Set problem: Render the records below, from the line with "is (400, 590)." through the line with "Click 买入 button", as a Markdown table with the columns No. and Entry, numbering each row and omitting blank lines.

Material provided:

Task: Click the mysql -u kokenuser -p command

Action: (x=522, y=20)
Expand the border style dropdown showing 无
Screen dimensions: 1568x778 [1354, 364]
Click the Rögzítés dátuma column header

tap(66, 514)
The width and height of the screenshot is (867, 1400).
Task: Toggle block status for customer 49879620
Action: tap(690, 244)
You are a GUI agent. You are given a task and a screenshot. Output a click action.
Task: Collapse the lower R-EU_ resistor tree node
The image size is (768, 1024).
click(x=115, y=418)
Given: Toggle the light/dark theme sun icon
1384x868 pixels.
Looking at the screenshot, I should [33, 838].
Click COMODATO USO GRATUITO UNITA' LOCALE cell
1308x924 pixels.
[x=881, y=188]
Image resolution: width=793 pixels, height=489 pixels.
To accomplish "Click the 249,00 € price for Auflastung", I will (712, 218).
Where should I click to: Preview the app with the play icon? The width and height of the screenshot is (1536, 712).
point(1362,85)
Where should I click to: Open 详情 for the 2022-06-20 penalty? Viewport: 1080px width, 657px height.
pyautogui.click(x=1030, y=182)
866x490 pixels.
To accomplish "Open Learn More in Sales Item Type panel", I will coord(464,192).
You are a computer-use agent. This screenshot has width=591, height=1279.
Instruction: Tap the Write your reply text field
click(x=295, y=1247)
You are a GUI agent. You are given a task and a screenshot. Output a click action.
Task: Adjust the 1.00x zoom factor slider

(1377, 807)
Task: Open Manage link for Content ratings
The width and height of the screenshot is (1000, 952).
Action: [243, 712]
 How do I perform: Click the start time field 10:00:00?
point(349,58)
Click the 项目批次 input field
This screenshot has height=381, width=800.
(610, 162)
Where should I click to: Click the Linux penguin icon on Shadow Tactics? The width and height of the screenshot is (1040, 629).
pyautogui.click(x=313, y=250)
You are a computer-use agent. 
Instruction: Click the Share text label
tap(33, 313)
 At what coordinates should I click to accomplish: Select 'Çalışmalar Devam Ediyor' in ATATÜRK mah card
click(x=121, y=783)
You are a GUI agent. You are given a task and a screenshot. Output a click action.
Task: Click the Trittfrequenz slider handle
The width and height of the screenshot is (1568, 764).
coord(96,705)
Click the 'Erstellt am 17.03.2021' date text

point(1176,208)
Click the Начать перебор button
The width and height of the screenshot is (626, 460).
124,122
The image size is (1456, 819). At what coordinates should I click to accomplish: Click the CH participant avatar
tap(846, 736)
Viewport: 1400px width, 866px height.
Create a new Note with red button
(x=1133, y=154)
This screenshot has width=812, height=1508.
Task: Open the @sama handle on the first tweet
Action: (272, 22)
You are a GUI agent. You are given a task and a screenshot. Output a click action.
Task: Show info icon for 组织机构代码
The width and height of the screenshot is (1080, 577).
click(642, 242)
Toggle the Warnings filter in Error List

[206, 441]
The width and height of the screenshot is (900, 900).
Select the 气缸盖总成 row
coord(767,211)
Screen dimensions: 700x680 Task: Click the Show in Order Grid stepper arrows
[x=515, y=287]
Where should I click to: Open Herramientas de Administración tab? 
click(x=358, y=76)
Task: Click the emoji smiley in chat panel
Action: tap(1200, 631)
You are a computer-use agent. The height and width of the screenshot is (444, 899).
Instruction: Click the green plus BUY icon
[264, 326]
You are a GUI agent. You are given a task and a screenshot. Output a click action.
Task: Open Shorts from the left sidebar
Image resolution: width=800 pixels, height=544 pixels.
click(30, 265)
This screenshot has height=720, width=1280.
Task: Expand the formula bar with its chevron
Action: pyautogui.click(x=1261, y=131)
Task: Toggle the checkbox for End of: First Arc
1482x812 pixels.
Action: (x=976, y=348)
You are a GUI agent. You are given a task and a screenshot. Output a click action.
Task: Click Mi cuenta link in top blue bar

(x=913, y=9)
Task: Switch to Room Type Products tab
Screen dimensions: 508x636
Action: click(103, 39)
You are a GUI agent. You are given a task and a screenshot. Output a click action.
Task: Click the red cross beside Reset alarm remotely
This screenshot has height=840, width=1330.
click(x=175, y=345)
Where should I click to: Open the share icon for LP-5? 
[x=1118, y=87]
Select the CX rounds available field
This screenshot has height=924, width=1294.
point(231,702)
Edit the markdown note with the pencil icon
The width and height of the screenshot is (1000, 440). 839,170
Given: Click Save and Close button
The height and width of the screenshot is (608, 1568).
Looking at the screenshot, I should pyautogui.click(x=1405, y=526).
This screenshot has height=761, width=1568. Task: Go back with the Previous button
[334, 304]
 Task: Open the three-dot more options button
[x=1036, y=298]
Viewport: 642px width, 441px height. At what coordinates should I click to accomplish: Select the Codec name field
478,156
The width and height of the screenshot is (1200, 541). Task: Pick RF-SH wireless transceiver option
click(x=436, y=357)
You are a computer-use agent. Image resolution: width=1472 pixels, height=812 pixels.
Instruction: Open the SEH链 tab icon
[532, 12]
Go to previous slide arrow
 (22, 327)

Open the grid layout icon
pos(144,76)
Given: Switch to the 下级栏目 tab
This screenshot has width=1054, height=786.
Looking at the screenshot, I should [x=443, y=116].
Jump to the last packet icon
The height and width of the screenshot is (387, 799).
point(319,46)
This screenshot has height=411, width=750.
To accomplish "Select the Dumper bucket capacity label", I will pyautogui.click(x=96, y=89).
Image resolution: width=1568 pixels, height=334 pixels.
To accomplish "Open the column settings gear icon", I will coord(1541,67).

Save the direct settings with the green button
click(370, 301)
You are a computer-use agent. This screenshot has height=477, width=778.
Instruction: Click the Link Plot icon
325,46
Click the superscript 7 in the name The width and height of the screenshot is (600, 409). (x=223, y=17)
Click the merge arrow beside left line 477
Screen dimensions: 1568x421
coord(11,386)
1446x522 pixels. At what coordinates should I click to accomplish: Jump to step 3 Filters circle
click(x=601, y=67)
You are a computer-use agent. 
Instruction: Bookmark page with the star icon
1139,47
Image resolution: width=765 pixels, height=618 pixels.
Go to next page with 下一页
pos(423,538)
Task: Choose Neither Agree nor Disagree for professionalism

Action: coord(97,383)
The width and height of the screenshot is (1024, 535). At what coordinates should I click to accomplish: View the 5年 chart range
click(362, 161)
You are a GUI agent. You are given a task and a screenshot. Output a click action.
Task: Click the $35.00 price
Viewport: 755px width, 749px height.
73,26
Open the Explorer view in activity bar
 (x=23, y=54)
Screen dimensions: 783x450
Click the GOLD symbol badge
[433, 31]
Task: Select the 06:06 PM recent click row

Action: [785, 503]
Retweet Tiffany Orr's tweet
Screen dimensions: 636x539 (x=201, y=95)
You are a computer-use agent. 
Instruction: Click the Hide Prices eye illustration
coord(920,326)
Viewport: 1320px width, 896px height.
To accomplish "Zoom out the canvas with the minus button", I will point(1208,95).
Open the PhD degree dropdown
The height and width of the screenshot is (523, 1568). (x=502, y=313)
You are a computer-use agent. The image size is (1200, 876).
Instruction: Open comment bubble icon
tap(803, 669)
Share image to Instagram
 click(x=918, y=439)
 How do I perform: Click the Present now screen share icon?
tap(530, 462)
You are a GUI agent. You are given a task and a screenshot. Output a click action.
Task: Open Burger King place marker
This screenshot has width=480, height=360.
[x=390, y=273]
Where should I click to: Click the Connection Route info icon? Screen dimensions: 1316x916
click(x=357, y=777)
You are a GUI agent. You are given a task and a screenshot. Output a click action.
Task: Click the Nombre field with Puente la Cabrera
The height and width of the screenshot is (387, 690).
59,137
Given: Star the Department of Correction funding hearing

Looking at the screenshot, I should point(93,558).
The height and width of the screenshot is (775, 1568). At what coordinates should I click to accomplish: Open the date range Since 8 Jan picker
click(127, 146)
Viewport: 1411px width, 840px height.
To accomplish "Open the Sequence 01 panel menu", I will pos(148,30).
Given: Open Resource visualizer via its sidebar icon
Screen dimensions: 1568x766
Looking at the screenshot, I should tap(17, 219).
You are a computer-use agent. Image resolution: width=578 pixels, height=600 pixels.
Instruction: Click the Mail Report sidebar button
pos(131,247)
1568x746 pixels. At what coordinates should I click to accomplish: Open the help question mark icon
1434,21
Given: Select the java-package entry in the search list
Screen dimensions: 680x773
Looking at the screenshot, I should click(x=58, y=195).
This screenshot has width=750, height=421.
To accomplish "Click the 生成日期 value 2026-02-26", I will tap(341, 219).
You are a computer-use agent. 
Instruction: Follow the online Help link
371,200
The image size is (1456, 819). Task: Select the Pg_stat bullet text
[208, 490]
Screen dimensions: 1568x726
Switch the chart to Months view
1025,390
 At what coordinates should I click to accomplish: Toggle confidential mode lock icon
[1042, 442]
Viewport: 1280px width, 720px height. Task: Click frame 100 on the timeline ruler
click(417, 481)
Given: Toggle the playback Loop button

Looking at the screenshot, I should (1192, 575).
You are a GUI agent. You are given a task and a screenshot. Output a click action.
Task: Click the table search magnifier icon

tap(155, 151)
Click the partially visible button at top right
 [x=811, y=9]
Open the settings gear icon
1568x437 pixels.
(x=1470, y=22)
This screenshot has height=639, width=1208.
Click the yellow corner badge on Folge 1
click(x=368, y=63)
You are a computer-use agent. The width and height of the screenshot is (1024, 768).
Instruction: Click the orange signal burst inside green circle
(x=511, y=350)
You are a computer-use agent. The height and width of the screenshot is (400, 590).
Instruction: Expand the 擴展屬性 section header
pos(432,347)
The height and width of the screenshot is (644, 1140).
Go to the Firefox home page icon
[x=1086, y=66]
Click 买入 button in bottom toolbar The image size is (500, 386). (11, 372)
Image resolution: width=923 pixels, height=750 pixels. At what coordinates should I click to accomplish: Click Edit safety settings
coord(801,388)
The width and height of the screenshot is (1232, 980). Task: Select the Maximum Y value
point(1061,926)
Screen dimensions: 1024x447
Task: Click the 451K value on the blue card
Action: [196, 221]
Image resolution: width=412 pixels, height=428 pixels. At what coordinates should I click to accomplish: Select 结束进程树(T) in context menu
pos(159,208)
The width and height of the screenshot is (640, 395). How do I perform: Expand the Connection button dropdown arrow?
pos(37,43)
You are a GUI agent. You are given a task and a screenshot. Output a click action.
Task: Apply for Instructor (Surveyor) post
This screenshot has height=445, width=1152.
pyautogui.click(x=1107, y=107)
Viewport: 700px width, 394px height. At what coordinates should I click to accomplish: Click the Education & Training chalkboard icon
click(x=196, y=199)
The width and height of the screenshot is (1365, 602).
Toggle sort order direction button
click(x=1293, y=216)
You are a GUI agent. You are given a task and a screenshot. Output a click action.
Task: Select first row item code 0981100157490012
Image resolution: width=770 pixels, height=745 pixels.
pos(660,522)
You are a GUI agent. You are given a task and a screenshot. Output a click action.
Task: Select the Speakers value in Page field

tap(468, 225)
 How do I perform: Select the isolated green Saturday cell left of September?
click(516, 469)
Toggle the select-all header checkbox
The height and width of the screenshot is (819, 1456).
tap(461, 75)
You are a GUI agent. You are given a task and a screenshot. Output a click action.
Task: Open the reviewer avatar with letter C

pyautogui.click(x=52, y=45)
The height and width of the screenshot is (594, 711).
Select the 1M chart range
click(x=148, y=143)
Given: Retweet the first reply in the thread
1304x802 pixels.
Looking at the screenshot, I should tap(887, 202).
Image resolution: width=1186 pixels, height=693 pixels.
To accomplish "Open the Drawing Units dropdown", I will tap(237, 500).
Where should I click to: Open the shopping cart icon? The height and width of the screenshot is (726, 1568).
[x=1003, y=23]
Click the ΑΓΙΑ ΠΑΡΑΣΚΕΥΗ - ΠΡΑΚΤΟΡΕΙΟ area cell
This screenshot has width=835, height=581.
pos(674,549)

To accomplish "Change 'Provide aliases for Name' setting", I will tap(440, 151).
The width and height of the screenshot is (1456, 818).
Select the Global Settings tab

Exercise answer:
| No. | Entry |
|---|---|
| 1 | You are a computer-use agent. The height and width of the screenshot is (400, 590). |
| 2 | Instruction: Expand the 擴展屬性 section header |
| 3 | pos(432,347) |
| 4 | The height and width of the screenshot is (644, 1140). |
| 5 | Go to the Firefox home page icon |
| 6 | [x=1086, y=66] |
| 7 | Click 买入 button in bottom toolbar The image size is (500, 386). (11, 372) |